Request Model Locations¶
The policy supports extracting the model identifier from different locations in the request:
Payload (JSONPath)¶
Extract model from JSON payload using JSONPath:
- Location:
payload - Identifier: JSONPath expression (e.g.,
$.model,$.messages[0].model)
Header¶
Extract model from HTTP header:
- Location:
header - Identifier: Header name (e.g.,
X-Model-Name,X-LLM-Model)
Query Parameter¶
Extract model from URL query parameter:
- Location:
queryParam - Identifier: Query parameter name (e.g.,
model,llm_model)
Path Parameter¶
Extract model from URL path using regex:
- Location:
pathParam - Identifier: Regex pattern to match model in path (e.g.,
models/([a-zA-Z0-9.\-]+))
Note: For path parameters, the regex pattern should include a capturing group to extract the model name. The policy uses the first capturing group as the model identifier.
Weight Calculation¶
The policy builds a weighted sequence by repeating each model a number of times equal to its weight:
- Total Weight: Sum of all model weights
- Sequence Length: Equal to the total weight
- Distribution: Each model appears in the sequence
weighttimes - Proportional Selection: Over time, each model receives requests proportional to
model_weight / total_weight
Example Weight Distribution¶
For models with weights [5, 3, 2]: - Total weight: 10 - Sequence: [Model1, Model1, Model1, Model1, Model1, Model2, Model2, Model2, Model3, Model3] - Model1: 50% of requests - Model2: 30% of requests - Model3: 20% of requests
Notes¶
- The weighted sequence is pre-computed once during policy initialization and reused for all requests; suspended models are excluded by skipping their entries during traversal, not by rebuilding the sequence.

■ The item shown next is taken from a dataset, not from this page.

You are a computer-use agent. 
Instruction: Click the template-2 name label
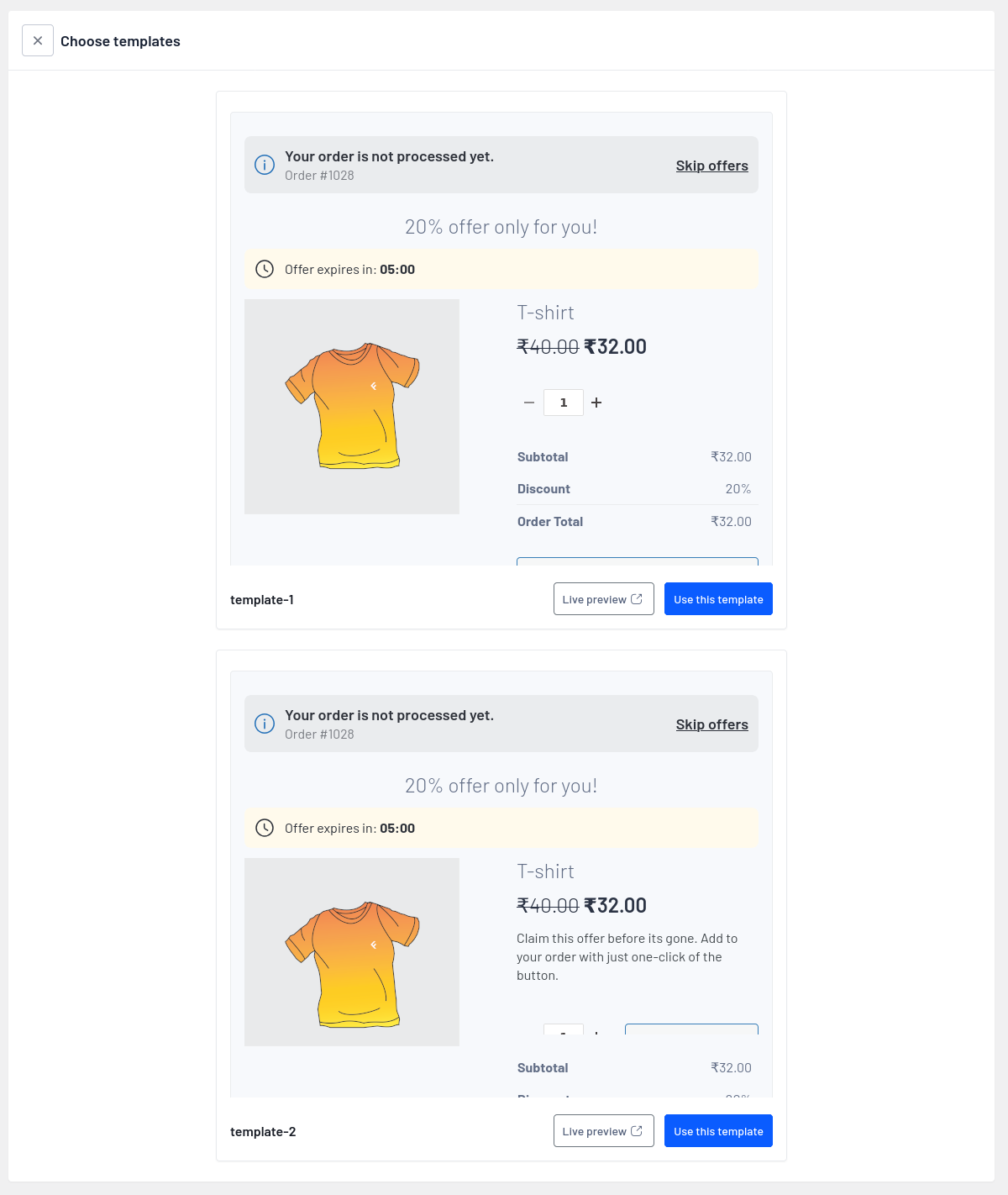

- The round-robin index is maintained per policy instance and increments for each request.
- This does not reset the round-robin index, so observed traffic shares temporarily shift toward healthy models until the suspended model recovers.

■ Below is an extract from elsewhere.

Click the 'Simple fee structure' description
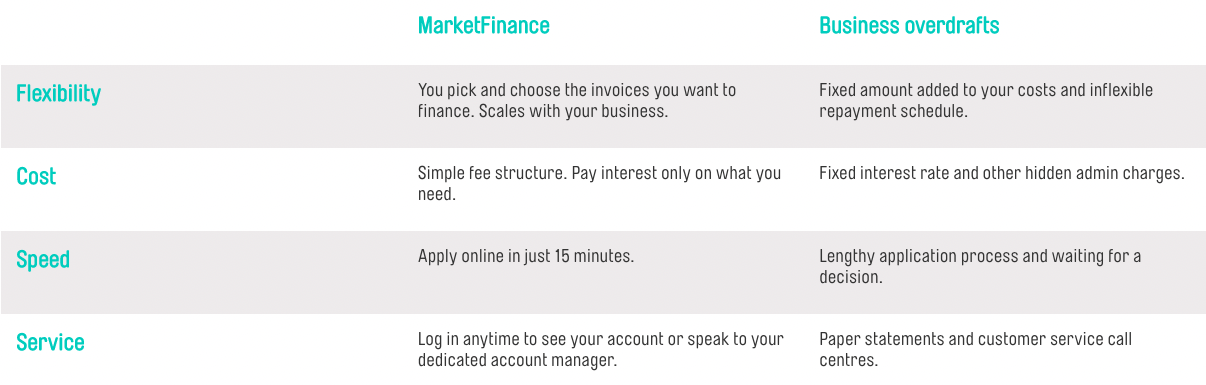 coord(600,183)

- Model selection follows the weighted sequence in a deterministic cyclic pattern.
- The original model from the request is stored in metadata but is replaced with the selected model for routing.
- If
suspendDurationis 0, failed models are not suspended and will continue to be selected in the weighted round-robin cycle. - Higher weights result in more frequent selection but do not guarantee exact proportional distribution in small request volumes.
- The weighted sequence ensures long-term proportional distribution, but short-term distribution may vary due to suspension and availability.
- The
requestModelconfiguration is required and must be provided by the LLM provider template. There is no default behavior.